━━ Page extract ━━

Let’s change our perspective for a moment.
Normally I’m looking at this from the perspective of the hobbyist at the table. Let me take my suit out of the closet, give it a good ironing, put on the nice shoes, and head downtown to Big Corporate Head Office. There, waiting for me in the C-Suite, is Mr. Johnson.
Mr. Johnson is responsible for a Brand. That Brand is the center of Mr. Johnson’s entire corporate operation, and it’s been a well-known Brand for generations. As I went downtown, I saw several advertisements for the Brand in different business segments: a television series, a line of casual clothing, a LEGO set, several videogames (including a guest appearance in a beloved franchise by another corporation), and a lot of comics and novels.
That’s not why Mr. Johnson called me into his office.
Mr. Johnson wants to move the Brand into the Tabletop Adventure Game space.
Well, more like “I want our own take on this Dungeons & Dragons thing.”
This is not a story, so we’ll skip the entire “Are you sure about that?” back-and-forth and get to the point: Mr. Johnson asks me how I’d go about making such a game for the Brand. Below is my best attempt to date to make a Game That Does Not Disappoint.
I will use The Shadow for our example. It’s not a Brand now, but it was in the past and the owner (Conde Nast) would certainly make it so again if they could- and they tried.
A Matter of Execution
Key Point Up Front: The success of a Brand-driven tabletop game relies on the game’s ability to fulfill the fantasies of the target audience, just like in videogames. This is why blind copy-paste game design, as if you were doing a White Label coffee brand, does not work.
Unlike a couple of very famous (and tanking) Brands1, I will actually bother to get familiar with the core material for The Shadow. Using a few helpful guides to keep me from going down miles-deep rabbit holes and thus lost in the weeds2, and I will use physical media—digital will NOT do here—and I will employ the same method I did in Graduate School when doing research on John Locke:
Read the source material once all the way through as if I were the target audience. I am going to make note of my emotional reactions to given uses of language, plot development, and other narrative techniques for the next point.
Read it a second time, with a notepad at the ready, slowly and deliberately. I am looking for common words, phrases, tropes, themes, and other things that would stand out as Brand Identifying Elements- things that the audience come to expect out of the Brand. This is, in essence, reconstructing a Brand Formula; it’s what so many tried to do with the James Bond film series in order to differentiate themselves in the marketplace.
If there are derivative elements in the source material (e.g. anything Warhammer 40,000 will be derivative of Dune, Dumarest, Moorcock’s Eternal Champion, etc.), I want to identify those and track down those influences as they are also going to be expected by the audience.3
I will then take note of how the central characters change (Positive Arcs, Negative Arcs, Flat Arcs) over the course of both individual stories and the series as a whole.
Why?
Because this is building up a list of things that I will want to reference when I do the next step: seek out the target audience. I want to know what their fantasies regarding The Shadow are. I want to know which ones are most amenable to the medium of tabletop gaming, and on a separate column I want to know what are the most common fantasies generally.

━━━

> _Set task A_
Please copy the stretch of the listing from the line containing "Open the 媒体 media component icon" through the end of the listing, swapping "icon" for "button" and leaving everything else unchanged. Omit the pictures.
The essay and the listing that comes after it are unrelated material.

━━ Records for the task ━━

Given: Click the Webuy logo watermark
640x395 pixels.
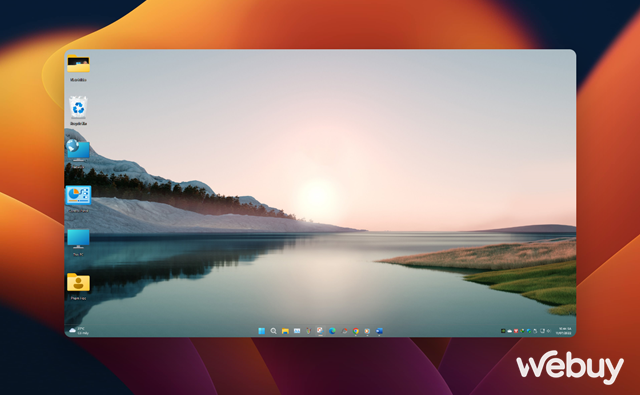Looking at the screenshot, I should coord(570,367).
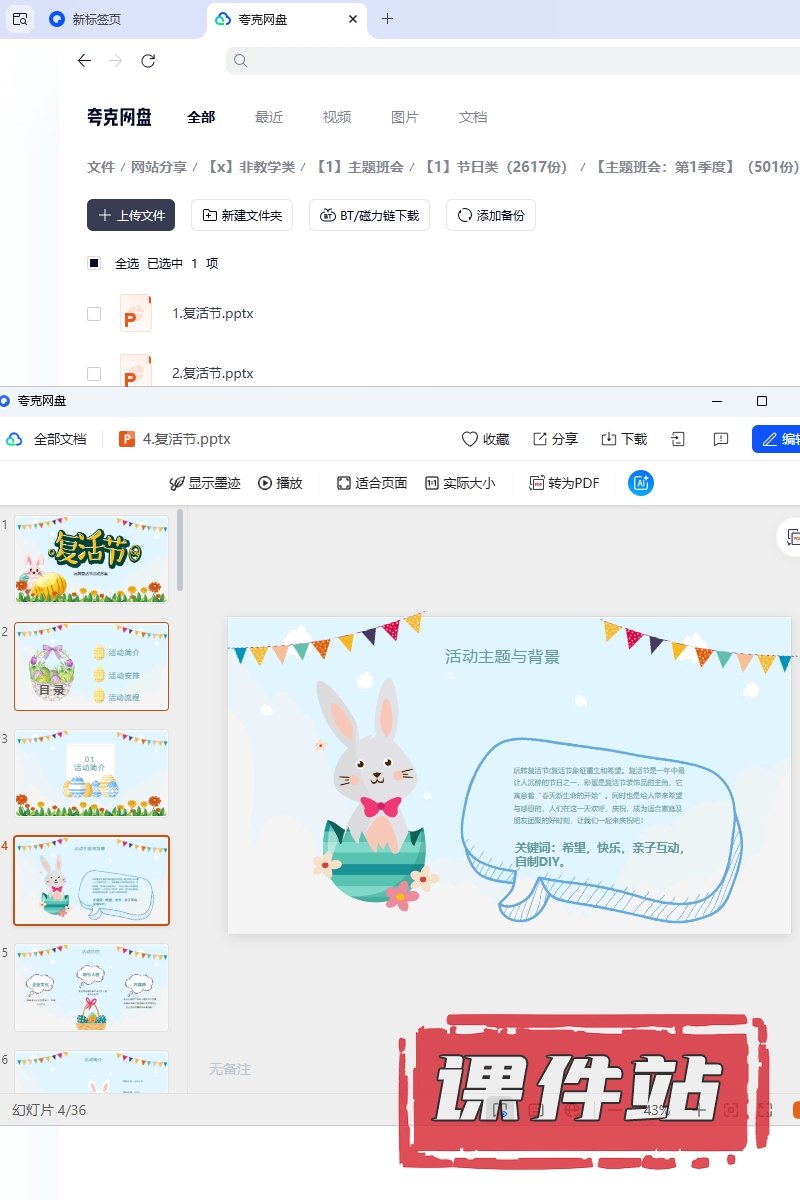Download the 4.复活节.pptx file

[x=623, y=439]
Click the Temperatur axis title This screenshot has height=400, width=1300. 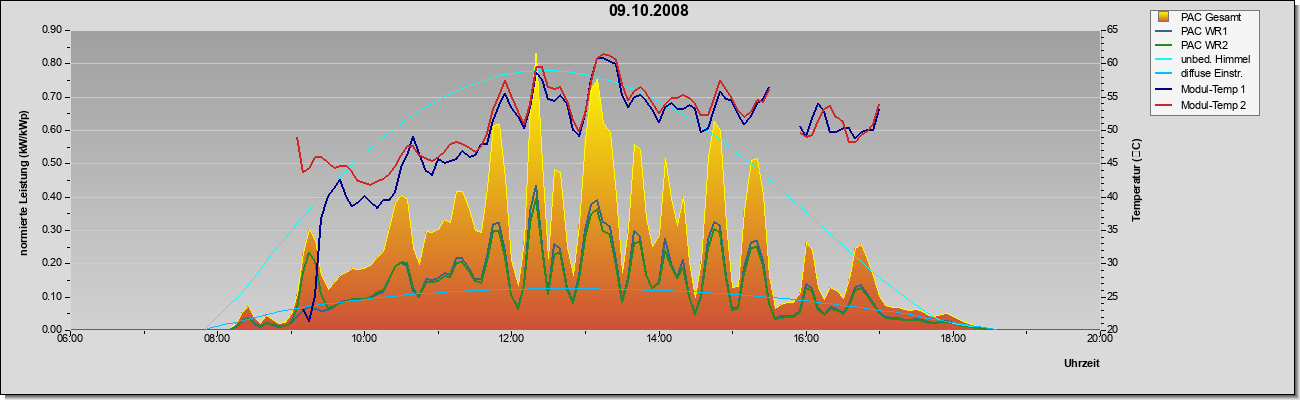coord(1136,180)
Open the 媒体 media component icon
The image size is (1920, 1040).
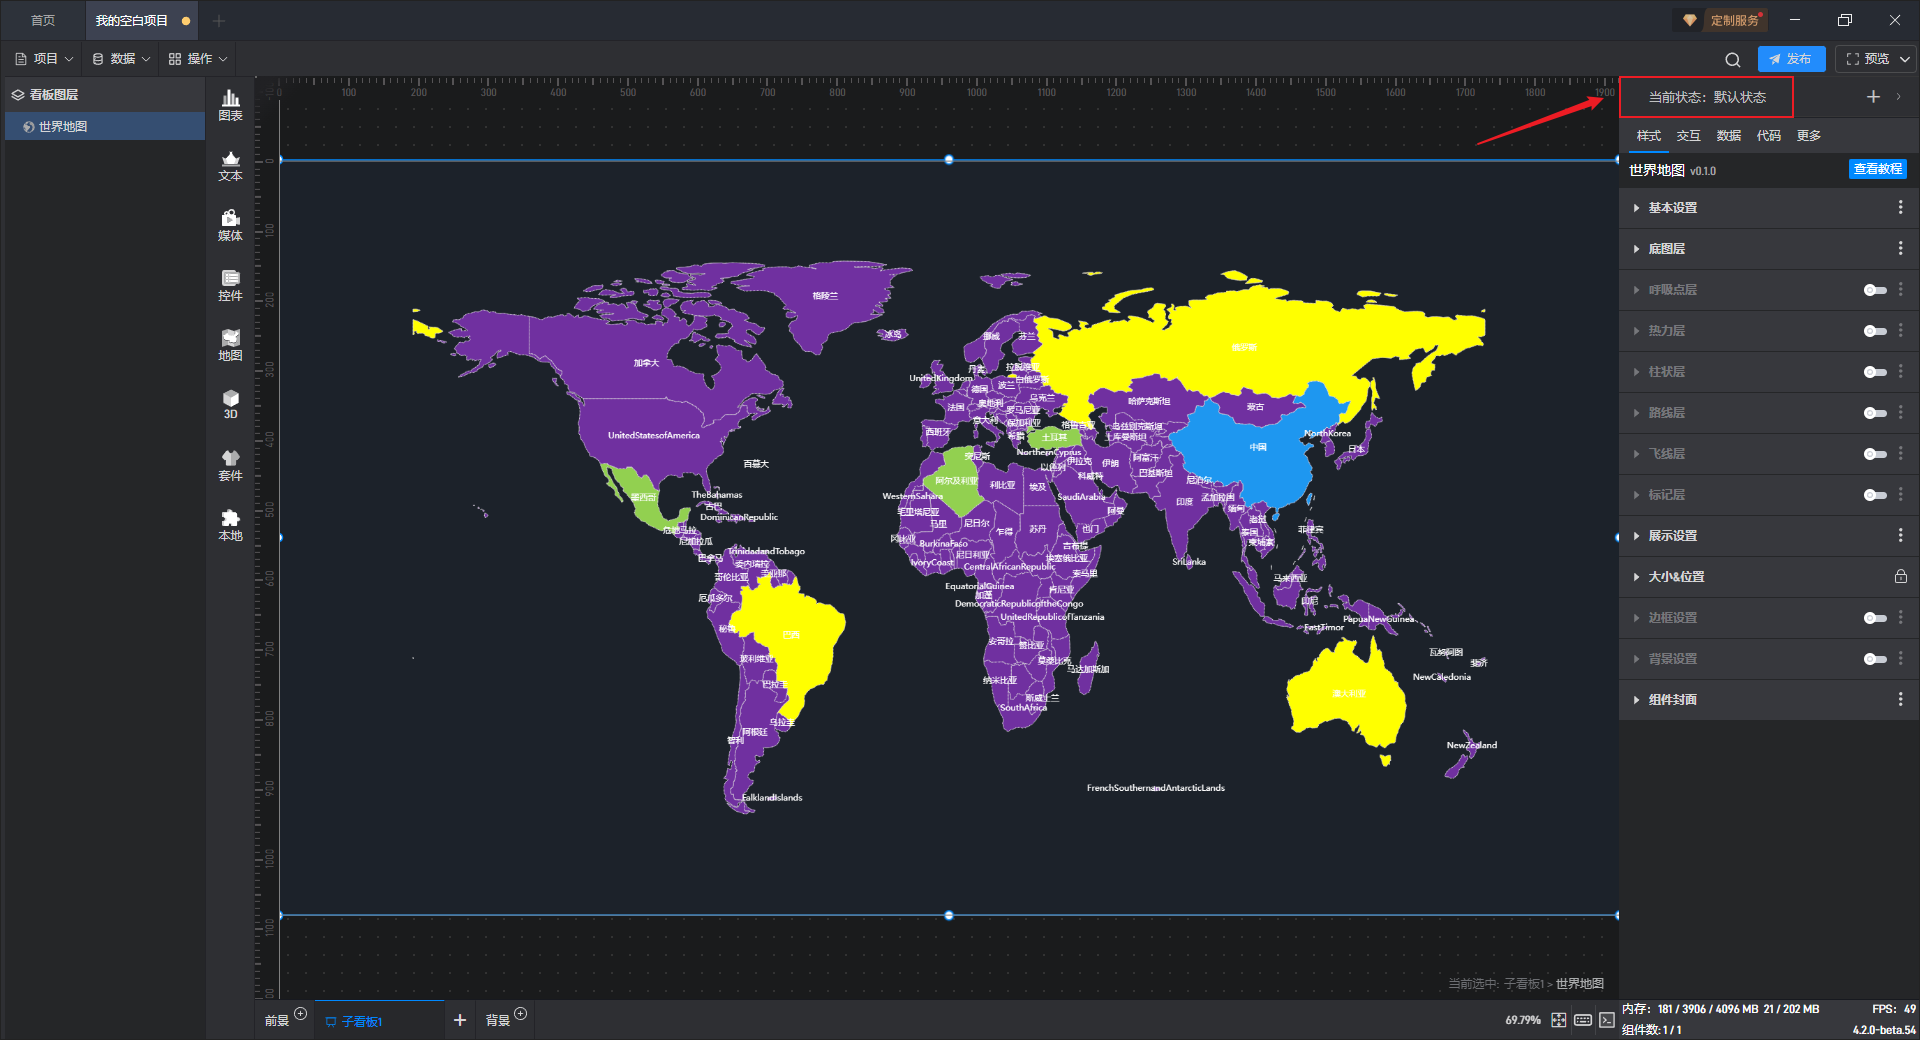(x=230, y=225)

━━━

> _Set task B_
In the essay on brand-driven tabletop games, which property does the author use as the example?

> _Final answer A_
Open the 媒体 media component button
The image size is (1920, 1040).
(x=230, y=225)

> _Final answer B_
The Shadow.